Golan noted that her group helped to bring former Israeli Prime Minister Ehud Barak to campus last year, and plenty of pro-Israel speakers — including Mitchell Bard and Abraham Infeld — have appeared on Stanford’s campus in the past year.
“Daniel Pipes is not of the stature of Ehud Barak, with all due respect to Daniel Pipes,” said Professor Arnold Eisen, a Hillel board member.
“I don’t think it’s crucial that Daniel Pipes himself be invited to campus. It’s important that his point of view be represented, along with all other points of view regarding Israel. And it is.”
Hillel officials added that controversy surrounding Pipes’ founding of the Web site Campus Watch might have hindered his ability to deliver an effective pro-Israel message. While opponents of the site claim McCarthyism, Pipes and his allies point out it only monitors the public writings and utterances of college professors.

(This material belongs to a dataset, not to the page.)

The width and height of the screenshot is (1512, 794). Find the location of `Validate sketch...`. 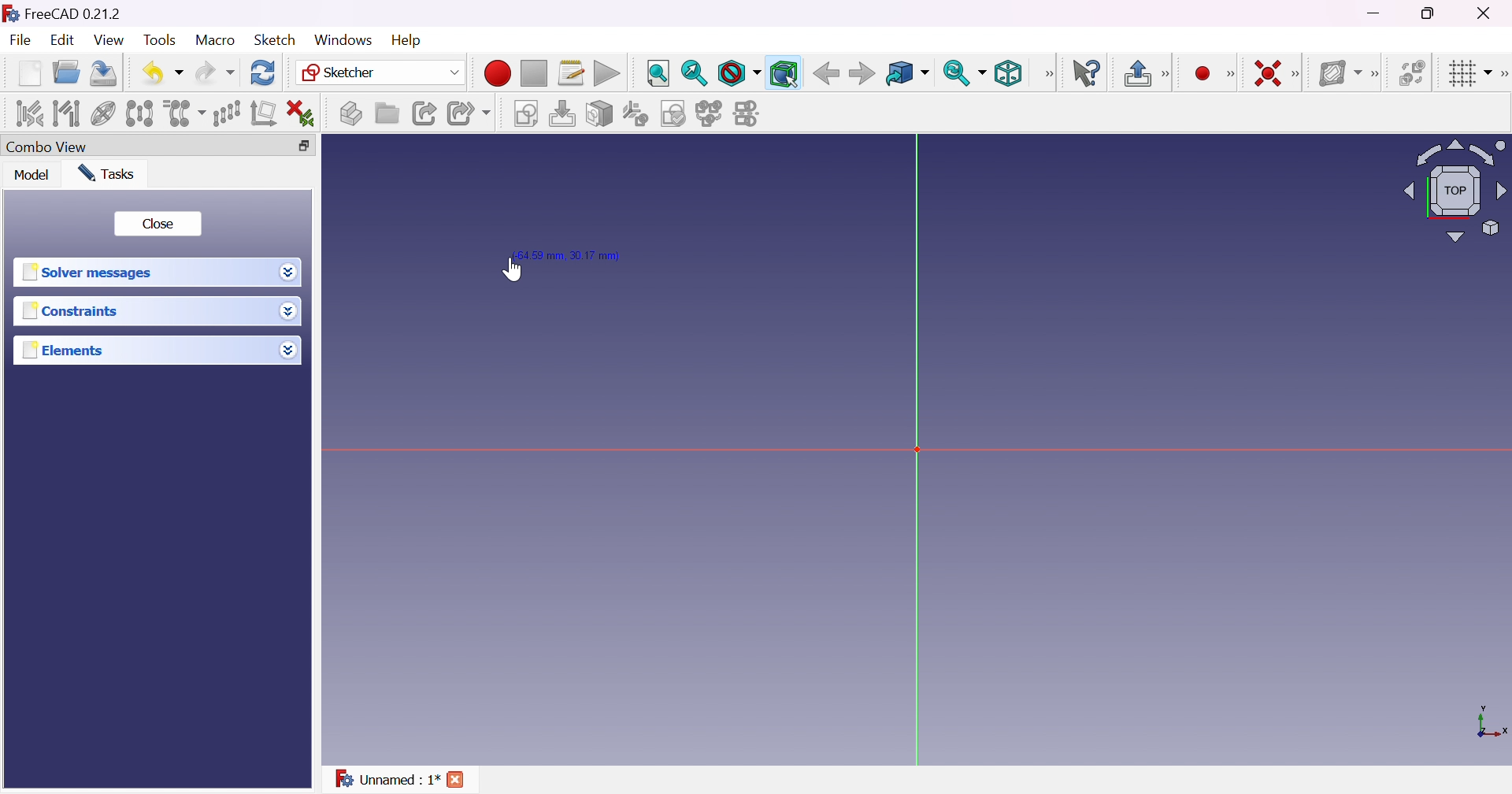

Validate sketch... is located at coordinates (672, 114).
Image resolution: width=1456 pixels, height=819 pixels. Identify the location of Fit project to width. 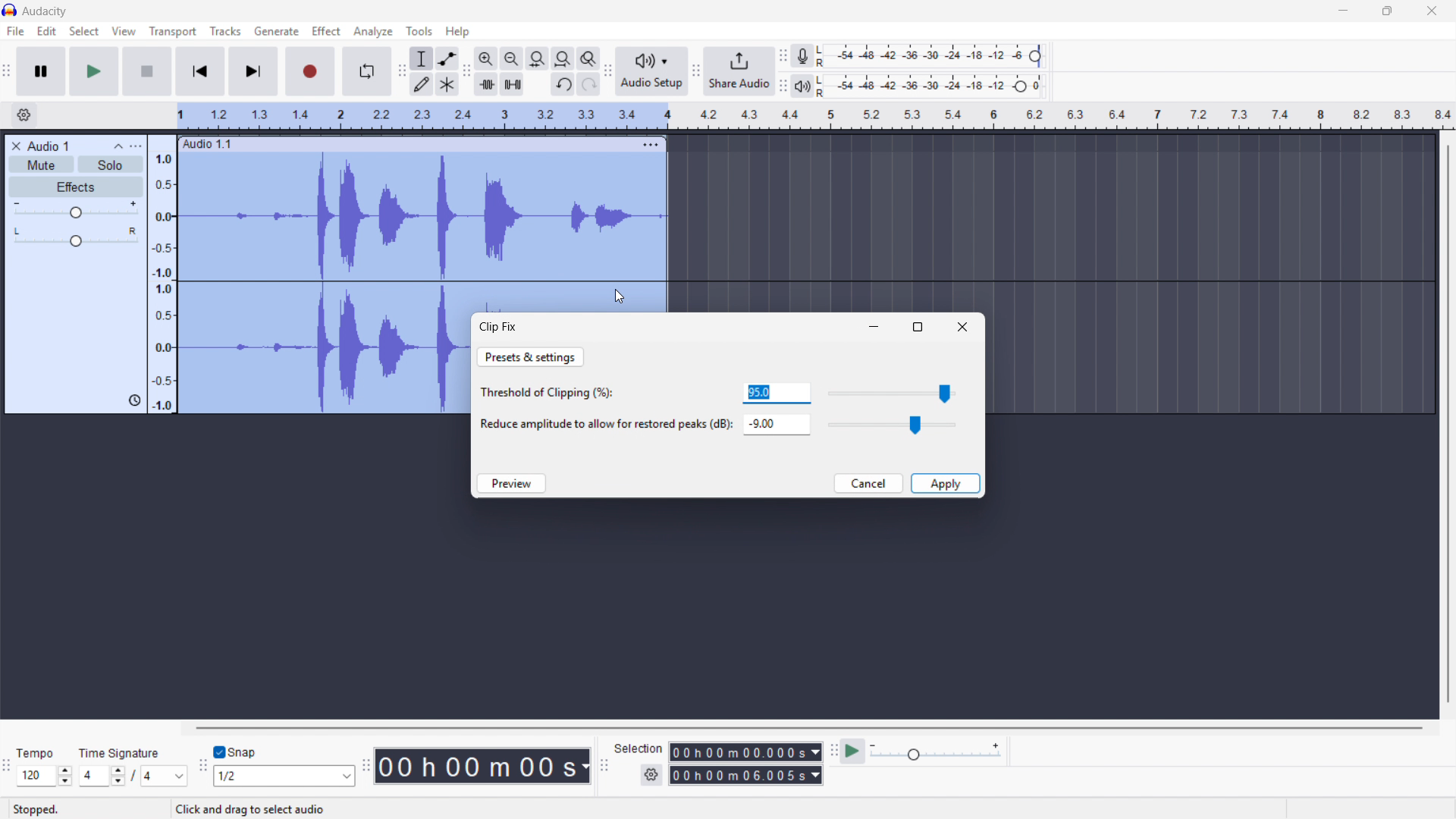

Kramer, however, maintained that Pipes’ absence at Stanford benefits Beinin and other left-wingers.
Pipes “is perfectly capable of refuting calumnies about Campus Watch — if given the chance,” Kramer, the editor of the Middle East Forum’s quarterly publication, wrote in an e-mail to the Bulletin. “To disinvite him was to play into the hands of Beinin and his acolytes, whatever the intention.”
The affair, meanwhile, has bruised feelings and used up time that could have been spent developing pro-Israel programming, say Hillel associates.
“The shame is, the only organization dedicated to pro-Israel activity on campus has to put energy into fighting people who should be acting as allies and role-models for our students,” said Debra Feldstein, Stanford Hillel’s executive director.
“If he had a problem, he should have called.”